Recopiez les lignes ci-dessous en remplaçant partout « color cell » par « color swatch », sans rien modifier d'autre, s'il vous plaît.

__________

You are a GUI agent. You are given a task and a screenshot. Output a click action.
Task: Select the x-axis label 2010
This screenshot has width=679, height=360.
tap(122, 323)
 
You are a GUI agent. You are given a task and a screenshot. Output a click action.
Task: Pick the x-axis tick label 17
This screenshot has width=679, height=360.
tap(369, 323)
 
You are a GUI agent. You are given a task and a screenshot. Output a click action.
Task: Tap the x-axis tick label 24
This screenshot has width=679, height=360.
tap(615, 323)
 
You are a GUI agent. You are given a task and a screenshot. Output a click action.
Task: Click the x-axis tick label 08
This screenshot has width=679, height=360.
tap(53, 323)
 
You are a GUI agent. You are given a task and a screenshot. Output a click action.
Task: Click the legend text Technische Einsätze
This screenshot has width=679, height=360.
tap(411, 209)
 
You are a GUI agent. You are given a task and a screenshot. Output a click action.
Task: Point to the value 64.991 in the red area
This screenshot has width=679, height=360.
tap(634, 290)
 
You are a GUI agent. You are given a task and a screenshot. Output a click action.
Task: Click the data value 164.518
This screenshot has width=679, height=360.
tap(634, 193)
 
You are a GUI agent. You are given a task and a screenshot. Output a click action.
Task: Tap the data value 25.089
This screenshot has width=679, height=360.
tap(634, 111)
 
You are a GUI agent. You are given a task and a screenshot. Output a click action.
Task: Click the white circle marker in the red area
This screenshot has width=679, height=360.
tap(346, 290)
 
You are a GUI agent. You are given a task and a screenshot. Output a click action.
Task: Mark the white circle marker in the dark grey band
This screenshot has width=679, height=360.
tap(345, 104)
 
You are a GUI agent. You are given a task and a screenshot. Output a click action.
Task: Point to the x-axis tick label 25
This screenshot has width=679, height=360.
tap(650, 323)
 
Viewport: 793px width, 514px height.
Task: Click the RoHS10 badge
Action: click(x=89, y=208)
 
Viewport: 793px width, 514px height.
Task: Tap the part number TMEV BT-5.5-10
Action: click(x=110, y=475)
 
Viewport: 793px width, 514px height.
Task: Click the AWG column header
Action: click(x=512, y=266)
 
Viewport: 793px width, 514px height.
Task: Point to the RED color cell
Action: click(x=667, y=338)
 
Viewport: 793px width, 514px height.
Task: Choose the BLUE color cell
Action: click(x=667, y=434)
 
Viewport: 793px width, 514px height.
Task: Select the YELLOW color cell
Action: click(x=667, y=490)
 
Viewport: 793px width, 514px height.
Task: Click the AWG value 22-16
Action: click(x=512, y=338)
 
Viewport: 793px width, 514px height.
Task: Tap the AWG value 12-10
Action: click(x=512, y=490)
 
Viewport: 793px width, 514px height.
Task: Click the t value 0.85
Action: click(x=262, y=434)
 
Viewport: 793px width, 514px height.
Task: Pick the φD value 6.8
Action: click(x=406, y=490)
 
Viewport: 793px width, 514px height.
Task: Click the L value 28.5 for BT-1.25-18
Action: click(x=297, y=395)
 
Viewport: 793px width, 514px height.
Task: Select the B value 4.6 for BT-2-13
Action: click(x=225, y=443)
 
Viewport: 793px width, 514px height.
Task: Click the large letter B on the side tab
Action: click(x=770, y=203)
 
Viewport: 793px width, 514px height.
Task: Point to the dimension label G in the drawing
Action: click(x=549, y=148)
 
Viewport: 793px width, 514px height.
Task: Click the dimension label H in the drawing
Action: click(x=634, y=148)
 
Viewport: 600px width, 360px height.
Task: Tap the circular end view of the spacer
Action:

__________

» **Solution rédigée**:
You are a GUI agent. You are given a task and a screenshot. Output a click action.
Task: Select the x-axis label 2010
This screenshot has width=679, height=360.
tap(122, 323)
 
You are a GUI agent. You are given a task and a screenshot. Output a click action.
Task: Pick the x-axis tick label 17
This screenshot has width=679, height=360.
tap(369, 323)
 
You are a GUI agent. You are given a task and a screenshot. Output a click action.
Task: Tap the x-axis tick label 24
This screenshot has width=679, height=360.
tap(615, 323)
 
You are a GUI agent. You are given a task and a screenshot. Output a click action.
Task: Click the x-axis tick label 08
This screenshot has width=679, height=360.
tap(53, 323)
 
You are a GUI agent. You are given a task and a screenshot. Output a click action.
Task: Click the legend text Technische Einsätze
This screenshot has width=679, height=360.
tap(411, 209)
 
You are a GUI agent. You are given a task and a screenshot. Output a click action.
Task: Point to the value 64.991 in the red area
This screenshot has width=679, height=360.
tap(634, 290)
 
You are a GUI agent. You are given a task and a screenshot. Output a click action.
Task: Click the data value 164.518
This screenshot has width=679, height=360.
tap(634, 193)
 
You are a GUI agent. You are given a task and a screenshot. Output a click action.
Task: Tap the data value 25.089
This screenshot has width=679, height=360.
tap(634, 111)
 
You are a GUI agent. You are given a task and a screenshot. Output a click action.
Task: Click the white circle marker in the red area
This screenshot has width=679, height=360.
tap(346, 290)
 
You are a GUI agent. You are given a task and a screenshot. Output a click action.
Task: Mark the white circle marker in the dark grey band
This screenshot has width=679, height=360.
tap(345, 104)
 
You are a GUI agent. You are given a task and a screenshot. Output a click action.
Task: Point to the x-axis tick label 25
This screenshot has width=679, height=360.
tap(650, 323)
 
Viewport: 793px width, 514px height.
Task: Click the RoHS10 badge
Action: click(x=89, y=208)
 
Viewport: 793px width, 514px height.
Task: Tap the part number TMEV BT-5.5-10
Action: click(x=110, y=475)
 
Viewport: 793px width, 514px height.
Task: Click the AWG column header
Action: click(x=512, y=266)
 
Viewport: 793px width, 514px height.
Task: Point to the RED color swatch
Action: click(x=667, y=338)
 
Viewport: 793px width, 514px height.
Task: Choose the BLUE color swatch
Action: click(x=667, y=434)
 
Viewport: 793px width, 514px height.
Task: Select the YELLOW color swatch
Action: click(x=667, y=490)
 
Viewport: 793px width, 514px height.
Task: Click the AWG value 22-16
Action: click(x=512, y=338)
 
Viewport: 793px width, 514px height.
Task: Tap the AWG value 12-10
Action: click(x=512, y=490)
 
Viewport: 793px width, 514px height.
Task: Click the t value 0.85
Action: click(x=262, y=434)
 
Viewport: 793px width, 514px height.
Task: Pick the φD value 6.8
Action: click(x=406, y=490)
 
Viewport: 793px width, 514px height.
Task: Click the L value 28.5 for BT-1.25-18
Action: click(x=297, y=395)
 
Viewport: 793px width, 514px height.
Task: Select the B value 4.6 for BT-2-13
Action: click(x=225, y=443)
 
Viewport: 793px width, 514px height.
Task: Click the large letter B on the side tab
Action: click(x=770, y=203)
 
Viewport: 793px width, 514px height.
Task: Point to the dimension label G in the drawing
Action: click(x=549, y=148)
 
Viewport: 793px width, 514px height.
Task: Click the dimension label H in the drawing
Action: click(x=634, y=148)
 
Viewport: 600px width, 360px height.
Task: Tap the circular end view of the spacer
Action:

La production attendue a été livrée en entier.